Last week another Goodreader told me about the film The Jane Austen Book Club, (based on a novel by Karen Joy Fowler). In turn I told my husband, who, after rolling his eyes the appropriate number of times, Netflixed it for Mother’s Day.
This is not a movie review. We both loved the movie, despite a lack of car chases, exploding buildings, and graphic sex. Not because we’re wusses. Our last movie was Quantum of Solace, which had plenty of the first two but a surprising lack of the third. No, we loved The Jane Austen Book Club because when we turned off television, we felt better about the world. Engaging women faced problems with the help of new friends and found love and happiness. Exactly what can be wrong with that?
Reading through the reviews of Jane Austen as well as my own recent movies, which were well received on German television, I’ve been interested to see just how much fuss is being made about happy endings. Plus, because these happy endings have to do with finding love, the assumption seems to be that women who read and watch stories with romance in them only want to be happily married and have no other goals in life. Which is a lot like saying that men who watch thrillers only yearn to be stalked by maniacal assassins.

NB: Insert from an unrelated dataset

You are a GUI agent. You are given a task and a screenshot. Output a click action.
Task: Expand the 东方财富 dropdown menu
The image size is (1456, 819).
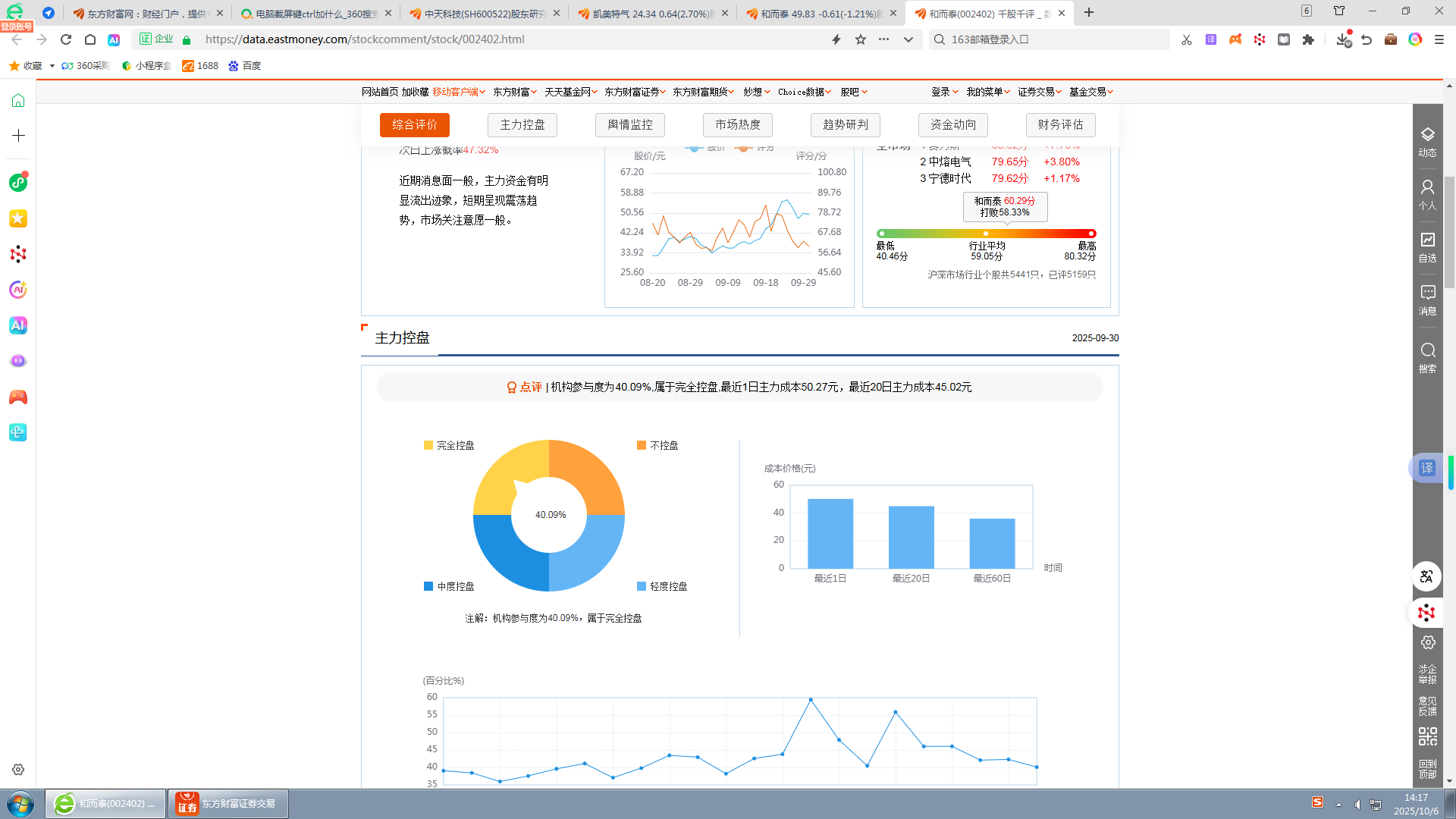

Interviews I give to the press seem to concentrate on this point, as well. Why do I write happy endings? Do I think they are unrealistic? Do I think that romance and love are major components of real life? Why am I obsessed with making people feel good?
Although it’s unfathomable why these questions need answers, let me set the record straight.
I do believe in happy endings. I also believe there are obstacles to achieving them, and since I have a working brain, I know not every outcome will be happy. I believe romance and love are major components of real life, and without them, many of us wouldn’t be here. I believe dwelling on unhappiness almost ensures it will triumph. I believe that in striving for happiness for ourselves and others, we become happier people, because the journey is often more important than the destination.
The oddest thing about this kind of commentary? That, in the name of feminism, reviewers feel they must criticize love and relationships, things most women hold dear. Does anyone else see the irony?
If we’re not striving for happiness, what exactly are we striving for? Is that a question worth pondering?